新車販売全体に占めるBEVとPHEV(=NEV:新エネルギー車)のシェア率も、12月単体では32%に到達。ただし、アメリカ市場における税額控除終了に伴う駆け込み需要の反動や、中国市場における買い替え補助金制度の段階的縮小の影響もあり、伸び悩んでいる側面があることも確かです。

2025年通算では、NEVシェア率は26%、BEVシェア率は17%でフィニッシュしました。世界で発売された自動車の4台に1台以上がNEV、6台に1台以上がBEVに置き換わったと考えると、EVシフトが着実に進んでいる実態が理解できるでしょう。
主要マーケット別の動向は以下のとおりです。
アメリカ市場: 前年比-6%
中国市場: 前年比+13%
欧州市場: 前年比+30%以上
インドネシア: 前年比+128%
ベトナム: 前年比+97%
トルコ: 前年比+90%
メキシコ: 前年比+154%
欧米中以外のマーケット全体: 前年比+50%以上
このように米中の成長率は鈍化しているものの、欧州やグローバルサウス諸国では軒並みEVシフトが加速しています。世界全体で見れば、成長の軸が移行していることがわかります。
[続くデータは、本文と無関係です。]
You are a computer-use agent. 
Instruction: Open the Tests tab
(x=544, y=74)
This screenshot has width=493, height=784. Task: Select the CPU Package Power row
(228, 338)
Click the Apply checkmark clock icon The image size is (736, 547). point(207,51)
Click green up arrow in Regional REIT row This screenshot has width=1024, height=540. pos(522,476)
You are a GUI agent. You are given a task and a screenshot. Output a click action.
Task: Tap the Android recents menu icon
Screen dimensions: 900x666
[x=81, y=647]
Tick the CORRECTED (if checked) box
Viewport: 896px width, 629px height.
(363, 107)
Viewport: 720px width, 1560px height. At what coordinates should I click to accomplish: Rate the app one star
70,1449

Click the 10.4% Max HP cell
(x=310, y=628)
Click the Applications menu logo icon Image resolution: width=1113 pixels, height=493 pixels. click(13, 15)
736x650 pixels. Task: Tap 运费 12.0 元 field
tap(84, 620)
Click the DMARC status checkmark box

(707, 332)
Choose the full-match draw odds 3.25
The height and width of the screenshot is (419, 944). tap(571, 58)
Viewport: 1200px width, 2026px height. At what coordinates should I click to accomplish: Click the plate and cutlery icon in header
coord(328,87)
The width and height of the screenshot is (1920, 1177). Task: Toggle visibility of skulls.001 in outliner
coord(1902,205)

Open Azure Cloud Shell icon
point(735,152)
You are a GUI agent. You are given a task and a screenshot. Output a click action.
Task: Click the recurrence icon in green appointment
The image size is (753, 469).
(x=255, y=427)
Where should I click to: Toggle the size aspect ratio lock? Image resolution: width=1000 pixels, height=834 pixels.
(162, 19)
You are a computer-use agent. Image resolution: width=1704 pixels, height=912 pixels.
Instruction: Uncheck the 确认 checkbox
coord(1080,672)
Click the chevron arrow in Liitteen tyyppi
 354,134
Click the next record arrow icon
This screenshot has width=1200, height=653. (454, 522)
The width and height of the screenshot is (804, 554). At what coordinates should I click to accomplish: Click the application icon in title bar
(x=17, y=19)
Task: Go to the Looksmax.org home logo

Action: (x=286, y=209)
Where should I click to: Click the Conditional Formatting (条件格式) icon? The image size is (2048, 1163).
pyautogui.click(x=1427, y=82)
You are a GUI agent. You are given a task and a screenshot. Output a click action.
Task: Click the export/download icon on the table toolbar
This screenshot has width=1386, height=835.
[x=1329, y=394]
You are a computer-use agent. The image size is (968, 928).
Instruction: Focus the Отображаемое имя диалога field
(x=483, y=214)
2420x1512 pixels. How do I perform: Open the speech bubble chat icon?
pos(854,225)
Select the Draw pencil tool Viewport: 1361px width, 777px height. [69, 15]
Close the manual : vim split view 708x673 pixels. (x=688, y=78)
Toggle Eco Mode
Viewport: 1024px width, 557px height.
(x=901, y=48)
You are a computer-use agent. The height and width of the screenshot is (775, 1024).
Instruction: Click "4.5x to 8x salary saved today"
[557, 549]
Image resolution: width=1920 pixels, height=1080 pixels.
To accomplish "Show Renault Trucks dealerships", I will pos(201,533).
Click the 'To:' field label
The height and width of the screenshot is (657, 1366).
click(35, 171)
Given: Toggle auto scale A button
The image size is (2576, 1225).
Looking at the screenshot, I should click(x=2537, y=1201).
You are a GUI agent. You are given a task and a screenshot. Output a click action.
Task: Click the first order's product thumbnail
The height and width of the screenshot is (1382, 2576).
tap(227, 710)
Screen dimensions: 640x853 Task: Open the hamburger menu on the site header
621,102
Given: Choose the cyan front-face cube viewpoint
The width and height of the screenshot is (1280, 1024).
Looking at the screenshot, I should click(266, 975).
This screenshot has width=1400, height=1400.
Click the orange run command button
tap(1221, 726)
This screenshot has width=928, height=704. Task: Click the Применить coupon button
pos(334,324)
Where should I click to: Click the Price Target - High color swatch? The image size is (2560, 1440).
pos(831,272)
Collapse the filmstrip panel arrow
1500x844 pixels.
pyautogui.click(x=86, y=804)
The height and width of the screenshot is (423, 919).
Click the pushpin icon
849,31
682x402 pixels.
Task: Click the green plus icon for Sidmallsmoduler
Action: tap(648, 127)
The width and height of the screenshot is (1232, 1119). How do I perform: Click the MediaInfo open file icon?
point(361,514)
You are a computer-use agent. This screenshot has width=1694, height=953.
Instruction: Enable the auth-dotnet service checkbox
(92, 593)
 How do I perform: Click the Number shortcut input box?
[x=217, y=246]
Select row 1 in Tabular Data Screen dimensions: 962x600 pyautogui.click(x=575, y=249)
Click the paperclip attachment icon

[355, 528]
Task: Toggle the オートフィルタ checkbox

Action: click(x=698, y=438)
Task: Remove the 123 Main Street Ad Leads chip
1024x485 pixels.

ちなみに、世界全体から中国市場を除いた販売動向を見ると、NEV(BEV+PHEV)は2022年以降も着実に成長しており、顕著な鈍化は見られません。しかし、BEV単体に絞ると成長率は鈍化傾向にあります。これは主にアメリカ市場の停滞が要因です。2026年は、中国以外のマーケットにおいてPHEVが引き続き主力となるのか、それとも中国同様にBEVがPHEVを凌ぐ成長を遂げるのかが最大の焦点となります。